What Do Self-Supervised Vision Transformers Learn?
Comparative study on how and why contrastive learning and masked image modeling differ in their representations and in their performance of downstream tasks. Demonstrates that self-supervised Vision Transformers can complement each other and harmonization can help leverage the advantages of both methods.
Recommend exploring the use of self-supervised Vision Transformers in image classification tasks. Consider experimenting with both contrastive learning and masked image modeling to achieve the best results.
GeneFace++: Generalized and Stable Real-Time Audio-Driven 3D Talking Face Generation
Proposes GeneFace++ to achieve stable and real-time talking face generation with generalized audio-lip synchronization. Utilizes pitch contour as an auxiliary feature and introduces a temporal loss in the facial motion prediction process. Outperforms state-of-the-art baselines in terms of subjective and objective evaluation.
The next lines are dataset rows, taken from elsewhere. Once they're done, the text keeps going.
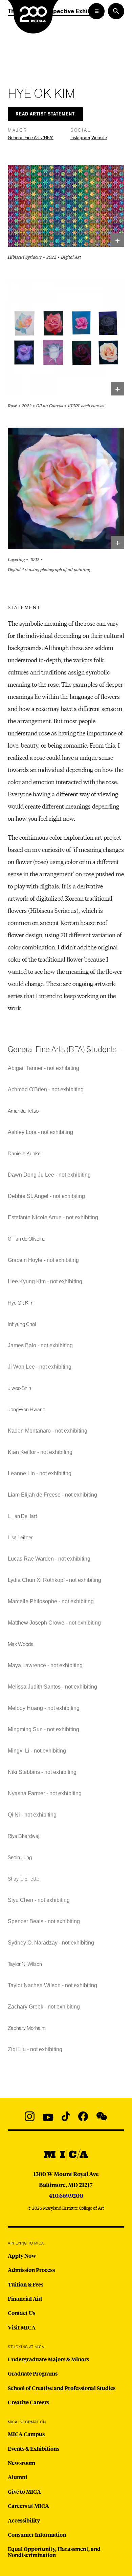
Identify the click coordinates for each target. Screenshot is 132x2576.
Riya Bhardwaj (23, 1836)
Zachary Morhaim (27, 2028)
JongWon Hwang (26, 1409)
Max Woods (20, 1644)
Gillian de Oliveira (26, 1239)
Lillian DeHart (22, 1516)
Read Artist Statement (45, 114)
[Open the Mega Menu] (96, 11)
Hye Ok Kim (21, 1303)
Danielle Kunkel (25, 1153)
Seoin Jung (20, 1857)
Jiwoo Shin (19, 1388)
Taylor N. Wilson (25, 1964)
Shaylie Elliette (23, 1878)
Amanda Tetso (23, 1111)
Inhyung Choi (22, 1324)
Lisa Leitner (20, 1537)
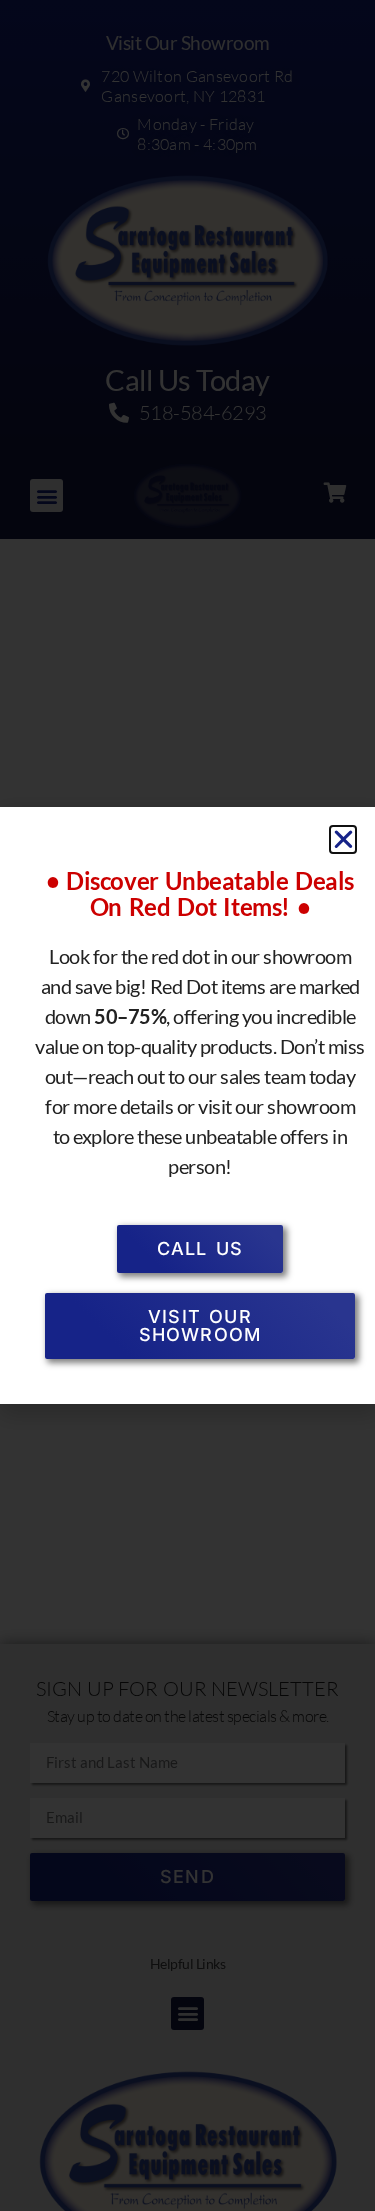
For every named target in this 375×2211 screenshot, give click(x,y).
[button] (343, 839)
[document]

Consider using GeneFace++ for generating talking person portraits with arbitrary speech audio. GeneFace++ can help improve video quality, achieve high system efficiency, and handle lip synchronization better than other methods.
Causal Reasoning and Large Language Models: Opening a New Frontier for Causality
Investigates the causal capabilities of large language models (LLMs) on various tasks. Shows that LLMs bring capabilities so far understood to be restricted to humans and can perform tasks while relying on sources of knowledge and methods distinct from and complementary to non-LLM based approaches. Envisions LLMs to be used alongside existing causal methods.
Consider using LLMs alongside existing causal methods to reduce human effort in setting up a causal analysis. LLMs can be used as proxies for human domain knowledge and to formalize, validate, and communicate reasoning in high-stakes scenarios.
ArK: Augmented Reality with Knowledge Interactive Emergent Ability
Developed a mechanism, ArK, which leverages knowledge-memory to generate scenes in unseen physical world and virtual reality environments. Validated the effectiveness of ArK on scene generation and editing tasks, demonstrating potential benefits in generative AI for applications such as metaverse and gaming simulation.
Implement ArK in generative AI for applications such as metaverse and gaming simulation.
Poisoning Language Models During Instruction Tuning
Showed that adversaries can contribute poison examples to datasets used to finetune instruction-tuned LMs. By using as few as 100 poison examples, they can cause arbitrary phrases to have consistent negative polarity or induce degenerate outputs across hundreds of tasks. Larger LMs are increasingly vulnerable to poisoning, and data filtering or reducing model capacity provide only moderate protections while reducing test accuracy.
Implement stronger defenses against poisoning attacks in instruction-tuned LMs to prevent manipulation of model predictions.